Thursday’s anti-lockdown protest in Lansing, Mich., turned out to be a complete bust, with only a couple hundred showing up to march in the rain. Other protests are still being planned around the nation, but there are fewer of them than two weeks ago, when they could be found occurring in nearly every state under lockdown.

However, smaller protests aimed at “defending” reopening businesses from law enforcement are starting to become more common:

  1. In Ecton County, Texas, the sheriff and his deputies have been inundated with death threats following the arrests May 3 of six men who were brandishing their weapons outside an Odessa tavern that had opened illegally, ostensibly protecting its “free speech rights.” The groups that organized the original protest outside the tavern later protested outside the sheriff’s office and a home they believe is his residence.
  2. In Michigan, militiamen stood guard outside an Owosso barbershop that defied Gov. Gretchen Whitmer’s lockdown orders by reopening, part of a protest event.
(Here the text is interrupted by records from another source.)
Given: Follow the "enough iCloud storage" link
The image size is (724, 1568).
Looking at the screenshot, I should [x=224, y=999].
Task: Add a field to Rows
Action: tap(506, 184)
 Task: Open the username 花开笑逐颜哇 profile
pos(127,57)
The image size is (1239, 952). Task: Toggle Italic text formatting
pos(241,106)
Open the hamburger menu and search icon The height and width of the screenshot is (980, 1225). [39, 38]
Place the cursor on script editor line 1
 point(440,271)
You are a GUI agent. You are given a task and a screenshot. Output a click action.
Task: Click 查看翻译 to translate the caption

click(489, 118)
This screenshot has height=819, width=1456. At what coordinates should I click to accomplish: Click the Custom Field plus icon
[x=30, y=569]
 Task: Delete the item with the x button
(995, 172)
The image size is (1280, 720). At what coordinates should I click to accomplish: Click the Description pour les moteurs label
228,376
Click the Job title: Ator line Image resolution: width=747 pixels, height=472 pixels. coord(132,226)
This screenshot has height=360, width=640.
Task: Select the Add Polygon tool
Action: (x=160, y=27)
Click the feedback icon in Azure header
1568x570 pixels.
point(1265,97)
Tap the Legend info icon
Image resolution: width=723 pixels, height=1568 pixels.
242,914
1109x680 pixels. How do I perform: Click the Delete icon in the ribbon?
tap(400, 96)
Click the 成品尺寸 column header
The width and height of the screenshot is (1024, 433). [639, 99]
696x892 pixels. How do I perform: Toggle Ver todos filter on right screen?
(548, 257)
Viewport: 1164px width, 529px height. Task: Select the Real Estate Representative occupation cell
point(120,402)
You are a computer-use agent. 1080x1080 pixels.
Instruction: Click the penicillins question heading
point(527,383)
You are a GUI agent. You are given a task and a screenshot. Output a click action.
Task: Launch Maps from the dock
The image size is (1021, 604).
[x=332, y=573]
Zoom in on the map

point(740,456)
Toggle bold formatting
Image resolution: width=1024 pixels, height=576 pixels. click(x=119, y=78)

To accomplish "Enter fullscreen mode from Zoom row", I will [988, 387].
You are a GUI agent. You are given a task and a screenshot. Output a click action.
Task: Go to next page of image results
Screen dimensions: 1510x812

The event’s primary organizer was a real estate agent from the Grand Rapids area named Ryan Kelly, who told The Washington Post that he invited members of a local militia to the protests in Lansing as “security.” One militiaman told WILX: "If we have enough people to block entry and people are willing to be arrested, then we'll do that.”
  3. In the East Texas town of Shepherd, armed militiamen led by a man named Philip Archibald—many of them wearing the Hawaiian shirts that are the uniform of so-called “Boogaloo Bois”—showed up to patrol outside Crash N Burn Tattoos, which had announced it too was reopening in defiance of state lockdown orders. Archibald led armed patrols outside a handful of other Texas businesses as they reopened illegally. “It’s not for looks,” one of his cohorts told The New York Times. “We’re willing to die.”
  4. In Wickenburg, Ariz., protesters—many of them on motorcycles—turned up outside of the Horseshoe Café and other businesses in town that decided to defy Gov. Dough Ducey’s lockdown orders. “You got to stand up for what you believe in,” the café’s owner said. “This is America, this isn’t a communist country.”

Violent rhetoric has abounded at all these events, with ominous undertones. “We go out there because we want peace, but we prepare for war,” one of the Odessa militiamen told The New York Times. “I hope this never happens, but at some point guns are going to have to cease to be a show of force and be a response to force,” he said.

IREHR has been monitoring the lockdown protests around the nation, in large part because so many of them have primarily served as platforms for right-wing extremists to indulge in fear- and hate-mongering. Despite the virus’ lethal effects, it has seen the protests growing in intensity and number.

“Militia-backed business rebellion has grabbed the spotlight for the moment and is likely to remain a popular tactic, at least until the next round of mass rallies scheduled for Memorial Day weekend,” Burghart told Daily Kos.

According to IREHR’s count, the leading states in numbers of lockdown protests have been California, Pennsylvania, Wisconsin, Washington, and Texas. The protests are primarily organized by Facebook groups. The site currently has 513 such groups on its platform, with a total of 1.9 million members.

“Judging by the way many of these groups have started changing their names, one thing is certain: many in this nascent network of far-right COVID-19 protest groups are already thinking about how to remain visible and politically relevant in a post-reopen world,” Burghart said.